» **Testo**:
▼▼▼

'Pensiamo che non si debba inveire contro le istituzioni solo quando succedono tragedie'
Italiani all'estero: altre notizie
"Negli ultimi tempi si riparla sulle agenzie di Italiani detenuti all'estero, il motivo scatenante è la morte in prigione di Daniele Franceschi. È davvero triste poter pensare che per far parlare di questo problema è necessario che un qualche nostro connazionale ci lasci le penne". Sono queste le considerazioni di "Prigionieri del silenzio", associazione presieduta da Katia Anedda, nata per portare all’attenzione dell’opinione pubblica i problemi dei detenuti italiani all’estero, ma anche per fornire loro assistenza e supporto morale.
"Pensiamo che non si debba inveire contro le istituzioni solo quando succedono tragedie", proseguono dall’associazione da cui si auspica un intervento politico, ma anche dell’opinione pubblica, "per aiutare i nostri connazionali detenuti all'estero e le loro famiglie".
Secondo i dati della Farnesina, aggiornati al 31 dicembre 2009, ad oggi gli italiani detenuti all’estero sono 2.905: 1.842 (il 63,4%) i condannati, 1.063 (il 36,6%) quelli ancora in attesa di estradizione o di giudizio.
Il maggior numero di reclusi (2.428, l'83,5% del totale: 1.502 condannati e 926 in attesa di giudizio o estradizione) si trova in carceri europee, 384 nelle Americhe, 55 in Asia e Oceania, 35 tra Mediterraneo e Medio Oriente, 3 nell'Africa sub-sahariana.
In Europa, i Paesi che ospitano il maggior numero di nostri connazionali detenuti sono Germania (1.079), Spagna (458), Francia (231, uno su tre in attesa di giudizio o di estradizione), Belgio (202), Regno Unito (192) e Svizzera (131).
Fuori d'Europa, i Paesi con il numero più elevato di detenuti italiani sono Stati Uniti (91), Venezuela (66), Perù (58), Brasile (54), Colombia (30) e Australia (30).

▲▲▲

» **Verifica la comprensione**:
(a) Rispondi a queste domande sull'articolo sui detenuti italiani all'estero:
(i) Chi presiede l'associazione "Prigionieri del silenzio"?
(ii) Secondo i dati della Farnesina aggiornati al 31 dicembre 2009, quanti sono gli italiani detenuti all'estero?
(iii) Quanti detenuti italiani si trovano nelle Americhe?
(b) Riscrivi la parte dell'articolo che comincia con "In Europa, i" e prosegue fino a "e Svizzera (131).", sostituendo "Regno Unito" con "Irlanda".

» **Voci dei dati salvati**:
▼▼▼

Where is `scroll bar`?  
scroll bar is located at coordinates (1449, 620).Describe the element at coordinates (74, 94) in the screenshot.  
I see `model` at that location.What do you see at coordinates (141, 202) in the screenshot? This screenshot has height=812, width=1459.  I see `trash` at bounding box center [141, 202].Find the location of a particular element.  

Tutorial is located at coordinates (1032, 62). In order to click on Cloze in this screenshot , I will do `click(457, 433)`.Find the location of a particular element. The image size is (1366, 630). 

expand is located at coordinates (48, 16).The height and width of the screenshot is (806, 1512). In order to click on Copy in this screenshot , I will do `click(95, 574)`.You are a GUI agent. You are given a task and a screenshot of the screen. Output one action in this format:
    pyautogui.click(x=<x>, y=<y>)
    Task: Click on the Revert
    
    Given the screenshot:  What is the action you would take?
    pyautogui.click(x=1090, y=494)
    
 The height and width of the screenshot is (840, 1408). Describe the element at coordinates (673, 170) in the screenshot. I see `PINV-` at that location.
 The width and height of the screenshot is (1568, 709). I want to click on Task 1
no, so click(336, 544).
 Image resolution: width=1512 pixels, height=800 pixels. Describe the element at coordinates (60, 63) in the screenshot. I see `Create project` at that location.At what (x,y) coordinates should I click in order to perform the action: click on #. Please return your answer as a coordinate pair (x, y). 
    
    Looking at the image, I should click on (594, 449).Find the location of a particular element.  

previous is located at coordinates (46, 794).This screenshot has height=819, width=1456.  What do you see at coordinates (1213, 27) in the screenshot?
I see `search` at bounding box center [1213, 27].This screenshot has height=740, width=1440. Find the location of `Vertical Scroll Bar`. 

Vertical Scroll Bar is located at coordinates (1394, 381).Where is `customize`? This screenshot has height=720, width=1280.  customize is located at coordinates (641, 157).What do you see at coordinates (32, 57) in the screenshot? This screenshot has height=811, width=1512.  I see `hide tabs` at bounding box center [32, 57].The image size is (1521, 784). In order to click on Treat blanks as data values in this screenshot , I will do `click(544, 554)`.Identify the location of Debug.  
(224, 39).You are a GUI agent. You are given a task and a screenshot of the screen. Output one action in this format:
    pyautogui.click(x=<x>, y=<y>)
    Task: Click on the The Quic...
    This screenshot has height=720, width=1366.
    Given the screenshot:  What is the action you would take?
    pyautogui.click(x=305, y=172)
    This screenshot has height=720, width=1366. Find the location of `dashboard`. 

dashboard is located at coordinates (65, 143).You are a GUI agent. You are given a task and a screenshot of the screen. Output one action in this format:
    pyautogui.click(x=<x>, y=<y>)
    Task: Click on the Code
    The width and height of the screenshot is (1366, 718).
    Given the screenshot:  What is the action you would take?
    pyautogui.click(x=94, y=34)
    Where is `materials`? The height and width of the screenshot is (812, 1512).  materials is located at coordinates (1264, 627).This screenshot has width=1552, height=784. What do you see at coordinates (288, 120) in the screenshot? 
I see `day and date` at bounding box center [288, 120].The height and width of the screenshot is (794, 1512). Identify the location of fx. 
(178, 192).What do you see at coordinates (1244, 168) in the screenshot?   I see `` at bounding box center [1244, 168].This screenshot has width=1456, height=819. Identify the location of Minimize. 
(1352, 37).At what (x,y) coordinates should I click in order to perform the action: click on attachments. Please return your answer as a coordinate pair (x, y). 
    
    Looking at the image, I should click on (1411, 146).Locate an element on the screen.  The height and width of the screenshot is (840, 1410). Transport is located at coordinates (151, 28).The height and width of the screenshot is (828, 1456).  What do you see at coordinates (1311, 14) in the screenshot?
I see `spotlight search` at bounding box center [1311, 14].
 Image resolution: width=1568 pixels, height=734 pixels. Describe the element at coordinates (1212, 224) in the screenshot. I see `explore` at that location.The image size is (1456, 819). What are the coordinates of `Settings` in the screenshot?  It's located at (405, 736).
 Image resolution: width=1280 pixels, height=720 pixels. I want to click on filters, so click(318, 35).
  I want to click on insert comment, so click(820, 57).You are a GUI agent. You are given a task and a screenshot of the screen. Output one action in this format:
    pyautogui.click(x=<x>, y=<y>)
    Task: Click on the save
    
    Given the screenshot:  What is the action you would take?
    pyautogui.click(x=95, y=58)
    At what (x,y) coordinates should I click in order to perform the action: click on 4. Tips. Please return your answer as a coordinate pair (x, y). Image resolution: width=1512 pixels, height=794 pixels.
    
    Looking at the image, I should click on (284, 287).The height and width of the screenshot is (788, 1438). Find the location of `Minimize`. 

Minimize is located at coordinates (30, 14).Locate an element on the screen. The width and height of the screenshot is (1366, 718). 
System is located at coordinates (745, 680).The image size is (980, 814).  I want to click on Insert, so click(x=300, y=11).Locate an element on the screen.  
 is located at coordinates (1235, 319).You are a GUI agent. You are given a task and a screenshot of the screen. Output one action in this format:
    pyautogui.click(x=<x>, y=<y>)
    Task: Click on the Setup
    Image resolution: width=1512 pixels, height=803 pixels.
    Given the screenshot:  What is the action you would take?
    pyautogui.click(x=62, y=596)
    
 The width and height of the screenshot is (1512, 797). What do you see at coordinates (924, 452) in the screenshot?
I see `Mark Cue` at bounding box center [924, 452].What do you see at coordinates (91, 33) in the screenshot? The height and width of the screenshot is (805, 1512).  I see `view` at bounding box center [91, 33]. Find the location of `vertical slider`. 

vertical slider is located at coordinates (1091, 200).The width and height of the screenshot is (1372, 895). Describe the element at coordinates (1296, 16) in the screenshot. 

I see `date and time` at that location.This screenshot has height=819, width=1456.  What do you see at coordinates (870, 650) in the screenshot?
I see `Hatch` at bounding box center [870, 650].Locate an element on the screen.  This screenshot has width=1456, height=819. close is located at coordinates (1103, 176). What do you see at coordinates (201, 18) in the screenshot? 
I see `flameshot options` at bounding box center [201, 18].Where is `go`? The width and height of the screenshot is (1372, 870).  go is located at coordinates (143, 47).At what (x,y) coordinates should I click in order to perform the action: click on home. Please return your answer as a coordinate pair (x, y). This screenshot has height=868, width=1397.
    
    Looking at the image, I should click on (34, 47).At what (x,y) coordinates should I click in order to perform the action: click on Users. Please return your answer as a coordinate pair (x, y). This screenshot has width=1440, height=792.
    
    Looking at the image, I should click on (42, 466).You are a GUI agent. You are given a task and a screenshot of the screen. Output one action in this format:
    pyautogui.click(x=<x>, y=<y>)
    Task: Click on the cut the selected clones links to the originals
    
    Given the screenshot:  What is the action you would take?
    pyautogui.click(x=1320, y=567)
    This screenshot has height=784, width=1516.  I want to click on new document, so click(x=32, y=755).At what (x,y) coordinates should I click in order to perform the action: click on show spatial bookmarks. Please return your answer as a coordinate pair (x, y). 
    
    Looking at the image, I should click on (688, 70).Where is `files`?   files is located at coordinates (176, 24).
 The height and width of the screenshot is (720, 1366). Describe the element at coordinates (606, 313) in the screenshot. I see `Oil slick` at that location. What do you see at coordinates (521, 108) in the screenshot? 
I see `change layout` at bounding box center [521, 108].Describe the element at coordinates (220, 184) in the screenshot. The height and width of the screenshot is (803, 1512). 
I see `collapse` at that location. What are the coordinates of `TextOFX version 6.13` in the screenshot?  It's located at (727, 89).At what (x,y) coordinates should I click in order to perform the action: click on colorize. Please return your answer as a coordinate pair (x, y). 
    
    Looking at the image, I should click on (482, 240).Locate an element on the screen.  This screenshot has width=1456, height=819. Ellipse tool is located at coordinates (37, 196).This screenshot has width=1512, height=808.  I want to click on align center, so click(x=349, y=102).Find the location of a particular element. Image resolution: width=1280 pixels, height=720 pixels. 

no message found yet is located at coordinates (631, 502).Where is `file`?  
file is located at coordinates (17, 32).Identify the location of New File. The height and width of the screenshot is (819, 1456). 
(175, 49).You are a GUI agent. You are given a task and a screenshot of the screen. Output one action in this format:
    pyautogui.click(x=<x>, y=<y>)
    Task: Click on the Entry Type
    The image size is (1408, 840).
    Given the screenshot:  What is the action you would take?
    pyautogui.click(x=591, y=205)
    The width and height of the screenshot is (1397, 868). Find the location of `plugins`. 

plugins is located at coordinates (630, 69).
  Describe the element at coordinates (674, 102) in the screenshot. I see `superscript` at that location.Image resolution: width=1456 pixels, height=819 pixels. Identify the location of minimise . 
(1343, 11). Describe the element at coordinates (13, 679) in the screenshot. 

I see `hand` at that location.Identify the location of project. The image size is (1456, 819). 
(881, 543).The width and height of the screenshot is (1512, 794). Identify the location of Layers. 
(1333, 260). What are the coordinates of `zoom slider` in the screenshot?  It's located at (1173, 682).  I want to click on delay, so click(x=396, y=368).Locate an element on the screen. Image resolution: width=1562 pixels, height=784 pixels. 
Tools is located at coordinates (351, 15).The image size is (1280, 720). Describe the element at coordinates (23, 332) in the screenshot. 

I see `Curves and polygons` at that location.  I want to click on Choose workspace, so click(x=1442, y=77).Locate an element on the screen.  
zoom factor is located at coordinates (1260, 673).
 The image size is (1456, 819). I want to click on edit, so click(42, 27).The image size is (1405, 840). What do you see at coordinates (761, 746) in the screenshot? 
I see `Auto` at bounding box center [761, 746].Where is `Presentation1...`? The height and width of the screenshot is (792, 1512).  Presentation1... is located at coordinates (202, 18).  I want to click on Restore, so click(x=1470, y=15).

▲▲▲

» **Le soluzioni**:
(a)
(i) Katia Anedda.
(ii) 2.905.
(iii) 384.

(b)
In Europa, i Paesi che ospitano il maggior numero di nostri connazionali detenuti sono Germania (1.079), Spagna (458), Francia (231, uno su tre in attesa di giudizio o di estradizione), Belgio (202), Irlanda (192) e Svizzera (131).